With those tips in mind, here are some of the many roles we have open at Microsoft AI right now:

Should I Stay or Should I Go

In trying to decide what legendary ’80s song to end this little post with, I think The Clash sums up the psyche of the modern designer best:

“If I go, there will be trouble. And if I stay, it will be double.”

A lot of us look around at all of the potential damage AI can cause and our first reaction is to turn away from it.
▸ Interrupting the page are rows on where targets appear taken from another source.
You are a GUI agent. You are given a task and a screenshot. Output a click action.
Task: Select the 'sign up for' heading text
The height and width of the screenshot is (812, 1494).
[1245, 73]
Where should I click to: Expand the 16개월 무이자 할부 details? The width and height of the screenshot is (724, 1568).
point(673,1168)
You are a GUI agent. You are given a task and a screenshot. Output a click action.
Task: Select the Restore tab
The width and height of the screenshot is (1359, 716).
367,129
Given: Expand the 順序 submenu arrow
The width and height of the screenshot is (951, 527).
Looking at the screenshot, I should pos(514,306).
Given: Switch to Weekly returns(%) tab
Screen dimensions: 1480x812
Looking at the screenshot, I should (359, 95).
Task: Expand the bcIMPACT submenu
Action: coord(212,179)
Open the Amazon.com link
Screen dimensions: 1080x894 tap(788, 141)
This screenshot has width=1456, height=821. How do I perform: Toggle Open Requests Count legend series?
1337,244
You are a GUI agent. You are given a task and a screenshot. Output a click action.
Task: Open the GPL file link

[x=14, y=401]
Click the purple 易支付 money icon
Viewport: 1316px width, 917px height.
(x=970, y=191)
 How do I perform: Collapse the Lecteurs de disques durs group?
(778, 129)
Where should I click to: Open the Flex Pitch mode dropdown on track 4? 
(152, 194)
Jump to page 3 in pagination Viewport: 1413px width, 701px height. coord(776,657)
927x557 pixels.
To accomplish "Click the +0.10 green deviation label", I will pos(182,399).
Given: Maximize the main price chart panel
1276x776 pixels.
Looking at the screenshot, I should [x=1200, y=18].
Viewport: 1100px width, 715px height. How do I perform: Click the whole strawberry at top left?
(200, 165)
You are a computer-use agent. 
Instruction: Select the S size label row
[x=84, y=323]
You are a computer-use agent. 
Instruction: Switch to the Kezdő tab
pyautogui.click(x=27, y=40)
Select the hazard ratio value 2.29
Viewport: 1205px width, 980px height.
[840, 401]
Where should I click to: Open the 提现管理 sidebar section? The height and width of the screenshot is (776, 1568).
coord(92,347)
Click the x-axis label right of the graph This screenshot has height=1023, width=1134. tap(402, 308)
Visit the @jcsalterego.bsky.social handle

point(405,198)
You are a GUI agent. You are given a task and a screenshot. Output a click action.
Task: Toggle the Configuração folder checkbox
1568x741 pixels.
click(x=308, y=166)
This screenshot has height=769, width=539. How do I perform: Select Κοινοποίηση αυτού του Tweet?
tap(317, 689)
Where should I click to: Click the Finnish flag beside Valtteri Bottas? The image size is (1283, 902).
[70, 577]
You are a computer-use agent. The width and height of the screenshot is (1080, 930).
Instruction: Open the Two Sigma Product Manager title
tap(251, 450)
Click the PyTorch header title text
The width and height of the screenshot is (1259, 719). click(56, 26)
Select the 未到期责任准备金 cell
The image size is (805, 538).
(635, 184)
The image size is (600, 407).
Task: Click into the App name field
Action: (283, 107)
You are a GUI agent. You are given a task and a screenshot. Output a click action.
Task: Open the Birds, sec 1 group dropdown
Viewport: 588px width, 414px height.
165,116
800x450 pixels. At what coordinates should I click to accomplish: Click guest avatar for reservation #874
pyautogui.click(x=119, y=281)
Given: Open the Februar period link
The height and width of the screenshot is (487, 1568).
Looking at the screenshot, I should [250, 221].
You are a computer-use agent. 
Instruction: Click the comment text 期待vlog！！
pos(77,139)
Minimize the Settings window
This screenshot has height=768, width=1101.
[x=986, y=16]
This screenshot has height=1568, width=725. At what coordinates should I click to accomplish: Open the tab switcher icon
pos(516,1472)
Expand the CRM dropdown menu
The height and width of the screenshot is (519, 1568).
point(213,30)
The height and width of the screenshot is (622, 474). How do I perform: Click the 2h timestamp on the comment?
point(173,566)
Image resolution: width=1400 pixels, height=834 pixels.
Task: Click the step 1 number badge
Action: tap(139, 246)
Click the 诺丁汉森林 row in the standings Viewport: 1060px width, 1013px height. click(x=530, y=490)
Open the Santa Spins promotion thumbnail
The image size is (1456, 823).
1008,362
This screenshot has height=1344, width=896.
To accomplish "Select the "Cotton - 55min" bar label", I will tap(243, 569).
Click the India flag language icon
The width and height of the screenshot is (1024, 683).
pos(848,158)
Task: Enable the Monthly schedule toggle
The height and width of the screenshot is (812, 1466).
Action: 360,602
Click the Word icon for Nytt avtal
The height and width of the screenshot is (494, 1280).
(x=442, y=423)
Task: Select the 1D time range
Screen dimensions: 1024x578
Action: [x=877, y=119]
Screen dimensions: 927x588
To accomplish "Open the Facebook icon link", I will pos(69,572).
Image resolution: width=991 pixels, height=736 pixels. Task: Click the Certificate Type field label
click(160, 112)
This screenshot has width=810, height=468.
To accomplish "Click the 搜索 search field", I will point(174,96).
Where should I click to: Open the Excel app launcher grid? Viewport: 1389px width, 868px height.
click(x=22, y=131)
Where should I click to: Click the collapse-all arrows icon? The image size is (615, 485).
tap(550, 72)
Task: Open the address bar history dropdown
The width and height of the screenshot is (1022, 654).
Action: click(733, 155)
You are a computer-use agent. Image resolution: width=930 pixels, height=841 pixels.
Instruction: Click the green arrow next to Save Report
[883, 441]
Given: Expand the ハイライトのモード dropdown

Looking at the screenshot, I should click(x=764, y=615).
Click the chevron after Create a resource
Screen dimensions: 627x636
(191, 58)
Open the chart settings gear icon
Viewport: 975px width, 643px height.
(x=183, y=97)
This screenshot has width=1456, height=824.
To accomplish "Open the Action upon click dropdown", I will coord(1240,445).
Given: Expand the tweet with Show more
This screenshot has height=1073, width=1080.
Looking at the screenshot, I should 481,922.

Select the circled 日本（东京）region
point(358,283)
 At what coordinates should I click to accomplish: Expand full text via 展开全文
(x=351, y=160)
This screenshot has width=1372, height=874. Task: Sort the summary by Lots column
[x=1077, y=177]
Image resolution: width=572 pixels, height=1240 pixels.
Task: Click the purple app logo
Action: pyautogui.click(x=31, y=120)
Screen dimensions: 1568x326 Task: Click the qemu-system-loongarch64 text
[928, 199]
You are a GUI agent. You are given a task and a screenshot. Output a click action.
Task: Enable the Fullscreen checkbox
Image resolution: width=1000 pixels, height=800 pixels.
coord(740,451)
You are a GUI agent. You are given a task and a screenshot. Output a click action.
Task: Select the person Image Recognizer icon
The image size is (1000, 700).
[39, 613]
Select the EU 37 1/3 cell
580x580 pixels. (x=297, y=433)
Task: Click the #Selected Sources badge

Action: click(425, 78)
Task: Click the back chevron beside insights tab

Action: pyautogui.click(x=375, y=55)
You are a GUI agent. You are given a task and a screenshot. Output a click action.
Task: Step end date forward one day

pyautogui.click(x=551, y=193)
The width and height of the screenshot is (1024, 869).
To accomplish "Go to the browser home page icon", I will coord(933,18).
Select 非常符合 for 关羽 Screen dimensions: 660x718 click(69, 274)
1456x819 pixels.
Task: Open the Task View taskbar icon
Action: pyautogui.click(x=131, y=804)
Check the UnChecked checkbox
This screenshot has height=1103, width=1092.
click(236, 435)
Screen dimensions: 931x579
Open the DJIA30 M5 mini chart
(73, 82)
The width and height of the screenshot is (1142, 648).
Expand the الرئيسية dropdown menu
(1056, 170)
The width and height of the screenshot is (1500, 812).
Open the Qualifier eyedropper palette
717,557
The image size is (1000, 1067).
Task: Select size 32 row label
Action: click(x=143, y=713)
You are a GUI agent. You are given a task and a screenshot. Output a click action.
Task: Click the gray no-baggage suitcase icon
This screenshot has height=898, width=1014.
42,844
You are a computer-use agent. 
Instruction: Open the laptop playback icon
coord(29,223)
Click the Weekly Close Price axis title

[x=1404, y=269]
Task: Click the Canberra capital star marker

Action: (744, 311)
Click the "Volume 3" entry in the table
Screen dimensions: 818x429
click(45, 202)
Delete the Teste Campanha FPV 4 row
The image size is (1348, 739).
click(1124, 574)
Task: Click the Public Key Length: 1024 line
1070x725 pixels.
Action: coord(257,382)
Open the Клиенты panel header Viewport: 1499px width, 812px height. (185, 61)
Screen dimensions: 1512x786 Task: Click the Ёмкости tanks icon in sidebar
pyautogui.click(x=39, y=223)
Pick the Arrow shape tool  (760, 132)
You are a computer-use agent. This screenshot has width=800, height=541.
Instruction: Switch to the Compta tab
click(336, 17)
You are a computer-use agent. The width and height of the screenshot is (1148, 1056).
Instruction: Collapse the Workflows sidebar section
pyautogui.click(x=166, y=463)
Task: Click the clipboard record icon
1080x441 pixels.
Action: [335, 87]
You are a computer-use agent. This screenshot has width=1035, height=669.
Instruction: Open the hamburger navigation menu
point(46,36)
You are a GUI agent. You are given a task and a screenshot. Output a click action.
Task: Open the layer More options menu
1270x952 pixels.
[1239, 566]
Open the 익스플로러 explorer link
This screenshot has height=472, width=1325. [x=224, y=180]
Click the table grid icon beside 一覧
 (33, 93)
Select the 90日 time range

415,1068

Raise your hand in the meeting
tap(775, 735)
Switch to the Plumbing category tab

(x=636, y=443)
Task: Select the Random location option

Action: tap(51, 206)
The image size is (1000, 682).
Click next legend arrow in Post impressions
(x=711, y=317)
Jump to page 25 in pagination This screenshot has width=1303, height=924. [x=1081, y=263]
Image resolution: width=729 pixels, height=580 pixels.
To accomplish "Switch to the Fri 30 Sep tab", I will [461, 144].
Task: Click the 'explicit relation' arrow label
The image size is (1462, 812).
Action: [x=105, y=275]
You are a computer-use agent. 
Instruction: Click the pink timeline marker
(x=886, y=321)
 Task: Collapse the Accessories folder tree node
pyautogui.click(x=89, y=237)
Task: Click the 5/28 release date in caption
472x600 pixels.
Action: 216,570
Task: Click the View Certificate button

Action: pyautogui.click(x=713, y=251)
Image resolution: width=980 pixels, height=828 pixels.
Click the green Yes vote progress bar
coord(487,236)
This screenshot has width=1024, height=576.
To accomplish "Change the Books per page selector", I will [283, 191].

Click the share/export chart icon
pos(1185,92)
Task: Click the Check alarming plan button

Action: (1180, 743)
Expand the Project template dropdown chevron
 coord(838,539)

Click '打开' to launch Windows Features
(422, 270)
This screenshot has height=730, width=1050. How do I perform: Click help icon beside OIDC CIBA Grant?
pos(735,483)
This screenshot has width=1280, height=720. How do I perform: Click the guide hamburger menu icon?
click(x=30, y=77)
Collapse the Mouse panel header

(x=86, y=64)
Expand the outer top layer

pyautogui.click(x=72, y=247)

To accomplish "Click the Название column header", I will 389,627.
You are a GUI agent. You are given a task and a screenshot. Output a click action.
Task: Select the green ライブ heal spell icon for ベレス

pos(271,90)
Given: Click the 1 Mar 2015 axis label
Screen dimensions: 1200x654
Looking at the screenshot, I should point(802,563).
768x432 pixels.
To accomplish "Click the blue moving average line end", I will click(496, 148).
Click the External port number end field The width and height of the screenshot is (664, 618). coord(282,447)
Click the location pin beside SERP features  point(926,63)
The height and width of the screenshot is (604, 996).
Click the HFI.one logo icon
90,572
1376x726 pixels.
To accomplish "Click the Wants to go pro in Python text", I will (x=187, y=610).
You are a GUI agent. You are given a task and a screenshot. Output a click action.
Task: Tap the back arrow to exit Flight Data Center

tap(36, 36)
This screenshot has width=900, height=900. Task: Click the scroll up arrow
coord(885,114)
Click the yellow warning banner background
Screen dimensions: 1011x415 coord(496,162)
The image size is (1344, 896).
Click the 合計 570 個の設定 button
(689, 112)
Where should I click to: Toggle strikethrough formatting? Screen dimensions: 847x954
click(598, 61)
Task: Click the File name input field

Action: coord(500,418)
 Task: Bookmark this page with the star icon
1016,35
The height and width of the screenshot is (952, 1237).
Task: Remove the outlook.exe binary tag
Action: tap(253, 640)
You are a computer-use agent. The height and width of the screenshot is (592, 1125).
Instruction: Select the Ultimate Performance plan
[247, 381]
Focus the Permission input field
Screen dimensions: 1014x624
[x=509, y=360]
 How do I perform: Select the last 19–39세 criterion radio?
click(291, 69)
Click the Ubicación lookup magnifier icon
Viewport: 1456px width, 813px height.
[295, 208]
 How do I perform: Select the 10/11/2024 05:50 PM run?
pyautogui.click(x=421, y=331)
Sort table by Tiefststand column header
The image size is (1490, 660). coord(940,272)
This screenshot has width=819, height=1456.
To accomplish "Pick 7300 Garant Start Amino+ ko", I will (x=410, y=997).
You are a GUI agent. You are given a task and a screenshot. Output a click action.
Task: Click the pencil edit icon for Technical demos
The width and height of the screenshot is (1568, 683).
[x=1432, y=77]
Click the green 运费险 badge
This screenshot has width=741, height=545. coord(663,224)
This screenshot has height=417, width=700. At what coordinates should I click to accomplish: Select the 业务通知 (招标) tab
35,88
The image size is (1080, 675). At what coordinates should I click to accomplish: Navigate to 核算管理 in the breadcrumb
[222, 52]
Every time another slop cannon publishes a piece about how much more prolific they’ve gotten since getting the agents to fight each other, The Way of the Luddites seems more attractive than ever.

Then you think back to all of the previous inventions that threatened designers — lithography, the Linotype machine, Photoshop, the internet itself — and you remember this train ride has always been bumpy. Diving into the next part of the journey with both feet isn’t going to speed up or slow down the train, but it might end up taking you to places you never imagined… and that, for now, is worth the ride.